* _DO THIS_:
Which lines in the records below contain the word "Image"? Find each one and copy it.

* _RECORDS PROVIDED_:
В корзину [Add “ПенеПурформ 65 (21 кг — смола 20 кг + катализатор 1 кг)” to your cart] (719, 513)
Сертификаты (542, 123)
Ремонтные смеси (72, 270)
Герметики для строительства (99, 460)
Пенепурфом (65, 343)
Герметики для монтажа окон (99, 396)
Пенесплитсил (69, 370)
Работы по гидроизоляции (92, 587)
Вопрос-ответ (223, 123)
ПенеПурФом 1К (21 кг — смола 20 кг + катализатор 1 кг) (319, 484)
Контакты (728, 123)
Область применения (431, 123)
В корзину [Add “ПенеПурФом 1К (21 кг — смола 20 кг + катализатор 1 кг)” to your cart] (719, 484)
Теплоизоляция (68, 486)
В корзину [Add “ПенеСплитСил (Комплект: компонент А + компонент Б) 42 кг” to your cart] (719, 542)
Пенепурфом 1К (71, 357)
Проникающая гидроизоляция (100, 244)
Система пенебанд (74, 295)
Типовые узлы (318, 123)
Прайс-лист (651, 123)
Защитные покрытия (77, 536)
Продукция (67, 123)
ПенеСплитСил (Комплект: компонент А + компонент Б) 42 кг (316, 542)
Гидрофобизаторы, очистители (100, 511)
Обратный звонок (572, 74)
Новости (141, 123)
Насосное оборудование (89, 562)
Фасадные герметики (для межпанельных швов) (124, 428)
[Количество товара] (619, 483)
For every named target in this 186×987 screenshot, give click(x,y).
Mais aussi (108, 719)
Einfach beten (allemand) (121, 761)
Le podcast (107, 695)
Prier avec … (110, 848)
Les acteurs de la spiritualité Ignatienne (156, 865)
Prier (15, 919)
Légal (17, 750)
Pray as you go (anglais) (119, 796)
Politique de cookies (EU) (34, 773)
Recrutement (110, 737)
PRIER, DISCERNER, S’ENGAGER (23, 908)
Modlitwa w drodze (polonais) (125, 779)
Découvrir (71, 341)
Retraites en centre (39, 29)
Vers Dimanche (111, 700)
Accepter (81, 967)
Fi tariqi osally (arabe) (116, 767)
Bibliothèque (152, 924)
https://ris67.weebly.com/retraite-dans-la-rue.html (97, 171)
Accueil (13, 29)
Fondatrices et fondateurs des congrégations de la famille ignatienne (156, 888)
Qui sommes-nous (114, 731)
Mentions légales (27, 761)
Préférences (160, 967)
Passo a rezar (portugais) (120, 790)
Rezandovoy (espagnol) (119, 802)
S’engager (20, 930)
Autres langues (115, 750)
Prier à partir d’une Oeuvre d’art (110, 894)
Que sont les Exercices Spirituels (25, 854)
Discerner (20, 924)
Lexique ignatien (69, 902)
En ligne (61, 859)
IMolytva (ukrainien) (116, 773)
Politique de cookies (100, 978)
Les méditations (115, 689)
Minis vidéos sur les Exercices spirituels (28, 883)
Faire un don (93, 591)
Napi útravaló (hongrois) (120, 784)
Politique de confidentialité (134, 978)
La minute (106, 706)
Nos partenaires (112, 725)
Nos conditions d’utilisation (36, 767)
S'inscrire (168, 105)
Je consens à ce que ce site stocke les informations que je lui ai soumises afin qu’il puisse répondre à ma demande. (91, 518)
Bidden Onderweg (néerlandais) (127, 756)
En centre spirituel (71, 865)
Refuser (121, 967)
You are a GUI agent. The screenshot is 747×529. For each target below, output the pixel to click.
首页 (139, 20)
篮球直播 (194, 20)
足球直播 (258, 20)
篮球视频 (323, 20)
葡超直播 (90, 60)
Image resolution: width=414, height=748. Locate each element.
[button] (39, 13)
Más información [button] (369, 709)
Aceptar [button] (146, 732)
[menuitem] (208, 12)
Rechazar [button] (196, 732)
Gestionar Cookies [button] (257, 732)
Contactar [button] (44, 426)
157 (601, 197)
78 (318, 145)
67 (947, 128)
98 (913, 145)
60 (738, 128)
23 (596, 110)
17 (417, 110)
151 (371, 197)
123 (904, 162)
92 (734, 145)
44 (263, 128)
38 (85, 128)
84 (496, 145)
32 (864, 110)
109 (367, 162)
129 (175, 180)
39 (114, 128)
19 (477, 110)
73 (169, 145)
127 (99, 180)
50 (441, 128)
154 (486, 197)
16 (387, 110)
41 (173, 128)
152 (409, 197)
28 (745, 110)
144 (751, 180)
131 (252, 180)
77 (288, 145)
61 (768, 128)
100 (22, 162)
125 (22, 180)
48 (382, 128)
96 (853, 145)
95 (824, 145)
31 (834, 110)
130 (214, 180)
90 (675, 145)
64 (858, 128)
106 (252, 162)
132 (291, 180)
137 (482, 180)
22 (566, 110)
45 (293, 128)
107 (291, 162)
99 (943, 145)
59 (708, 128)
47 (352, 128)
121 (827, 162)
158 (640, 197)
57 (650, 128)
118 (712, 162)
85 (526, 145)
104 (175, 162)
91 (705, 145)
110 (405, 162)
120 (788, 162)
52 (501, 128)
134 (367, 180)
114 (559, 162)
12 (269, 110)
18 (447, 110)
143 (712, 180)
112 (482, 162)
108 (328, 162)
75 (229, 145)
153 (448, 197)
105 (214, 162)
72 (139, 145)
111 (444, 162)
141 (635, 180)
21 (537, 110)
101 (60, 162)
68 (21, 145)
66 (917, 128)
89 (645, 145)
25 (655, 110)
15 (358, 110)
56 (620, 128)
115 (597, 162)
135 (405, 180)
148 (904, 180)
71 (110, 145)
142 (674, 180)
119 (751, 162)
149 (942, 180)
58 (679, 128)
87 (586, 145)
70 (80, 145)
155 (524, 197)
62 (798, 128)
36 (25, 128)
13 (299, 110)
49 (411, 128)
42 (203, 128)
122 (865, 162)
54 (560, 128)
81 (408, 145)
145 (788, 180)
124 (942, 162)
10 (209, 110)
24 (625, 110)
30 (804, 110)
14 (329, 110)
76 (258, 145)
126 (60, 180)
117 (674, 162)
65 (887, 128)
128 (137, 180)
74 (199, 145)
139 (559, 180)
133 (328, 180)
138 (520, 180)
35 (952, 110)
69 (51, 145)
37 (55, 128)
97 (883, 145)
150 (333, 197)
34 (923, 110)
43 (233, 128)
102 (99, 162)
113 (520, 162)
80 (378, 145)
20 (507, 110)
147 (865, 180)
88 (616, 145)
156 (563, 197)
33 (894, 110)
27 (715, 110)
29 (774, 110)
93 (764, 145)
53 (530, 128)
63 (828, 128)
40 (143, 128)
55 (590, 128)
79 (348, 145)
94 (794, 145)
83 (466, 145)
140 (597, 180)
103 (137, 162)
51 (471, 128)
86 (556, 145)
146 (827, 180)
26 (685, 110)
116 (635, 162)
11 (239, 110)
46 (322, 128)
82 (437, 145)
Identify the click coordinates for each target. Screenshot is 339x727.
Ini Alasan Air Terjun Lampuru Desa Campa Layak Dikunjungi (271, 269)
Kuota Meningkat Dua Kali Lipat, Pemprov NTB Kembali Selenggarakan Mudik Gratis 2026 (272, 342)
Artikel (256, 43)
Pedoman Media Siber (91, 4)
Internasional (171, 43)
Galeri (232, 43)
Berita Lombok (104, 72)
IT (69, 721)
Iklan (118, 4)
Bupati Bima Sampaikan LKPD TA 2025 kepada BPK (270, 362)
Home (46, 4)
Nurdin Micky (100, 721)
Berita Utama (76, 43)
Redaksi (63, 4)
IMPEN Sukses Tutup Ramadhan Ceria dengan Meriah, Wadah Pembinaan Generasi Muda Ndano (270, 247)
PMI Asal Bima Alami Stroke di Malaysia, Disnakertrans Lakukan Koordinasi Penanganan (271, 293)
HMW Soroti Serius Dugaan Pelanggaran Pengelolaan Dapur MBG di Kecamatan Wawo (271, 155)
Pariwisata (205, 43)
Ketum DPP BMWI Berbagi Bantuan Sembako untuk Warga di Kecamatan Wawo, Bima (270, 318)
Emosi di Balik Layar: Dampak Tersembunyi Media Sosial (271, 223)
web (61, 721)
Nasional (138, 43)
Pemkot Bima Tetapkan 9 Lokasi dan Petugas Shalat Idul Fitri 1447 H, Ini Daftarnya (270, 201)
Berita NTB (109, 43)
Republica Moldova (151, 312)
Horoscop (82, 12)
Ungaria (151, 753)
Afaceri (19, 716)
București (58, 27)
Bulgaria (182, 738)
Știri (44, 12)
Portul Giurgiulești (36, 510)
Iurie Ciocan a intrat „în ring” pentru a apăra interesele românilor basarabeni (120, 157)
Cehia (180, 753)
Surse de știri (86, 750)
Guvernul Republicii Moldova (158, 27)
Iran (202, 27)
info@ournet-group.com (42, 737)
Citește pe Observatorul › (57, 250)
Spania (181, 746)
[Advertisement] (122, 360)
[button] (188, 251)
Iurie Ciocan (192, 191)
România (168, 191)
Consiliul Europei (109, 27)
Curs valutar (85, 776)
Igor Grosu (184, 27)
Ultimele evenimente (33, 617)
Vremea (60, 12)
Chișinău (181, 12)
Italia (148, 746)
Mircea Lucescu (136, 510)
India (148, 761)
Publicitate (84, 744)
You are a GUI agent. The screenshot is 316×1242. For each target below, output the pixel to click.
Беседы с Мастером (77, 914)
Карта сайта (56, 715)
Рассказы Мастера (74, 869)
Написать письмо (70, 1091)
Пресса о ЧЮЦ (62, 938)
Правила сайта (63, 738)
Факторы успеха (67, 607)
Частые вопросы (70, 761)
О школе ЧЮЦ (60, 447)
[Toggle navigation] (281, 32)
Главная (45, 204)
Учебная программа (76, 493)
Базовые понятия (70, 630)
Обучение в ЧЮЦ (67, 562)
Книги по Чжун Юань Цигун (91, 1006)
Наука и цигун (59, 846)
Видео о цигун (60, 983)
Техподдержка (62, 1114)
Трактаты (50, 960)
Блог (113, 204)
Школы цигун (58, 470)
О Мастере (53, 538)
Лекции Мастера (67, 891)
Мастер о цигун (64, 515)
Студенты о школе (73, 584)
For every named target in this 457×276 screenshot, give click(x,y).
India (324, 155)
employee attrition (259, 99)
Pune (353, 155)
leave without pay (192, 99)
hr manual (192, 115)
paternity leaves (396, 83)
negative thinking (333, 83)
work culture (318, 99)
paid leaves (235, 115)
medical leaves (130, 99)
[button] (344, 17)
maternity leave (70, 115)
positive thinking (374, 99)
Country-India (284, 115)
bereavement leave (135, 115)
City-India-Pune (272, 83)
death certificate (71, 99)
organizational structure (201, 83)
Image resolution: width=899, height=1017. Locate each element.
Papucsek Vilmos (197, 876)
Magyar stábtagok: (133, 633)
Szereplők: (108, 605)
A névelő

* _RESPONSE_:
Image resolution: width=414, height=748. Locate each element.
Image resolution: width=899, height=1017. Locate each element.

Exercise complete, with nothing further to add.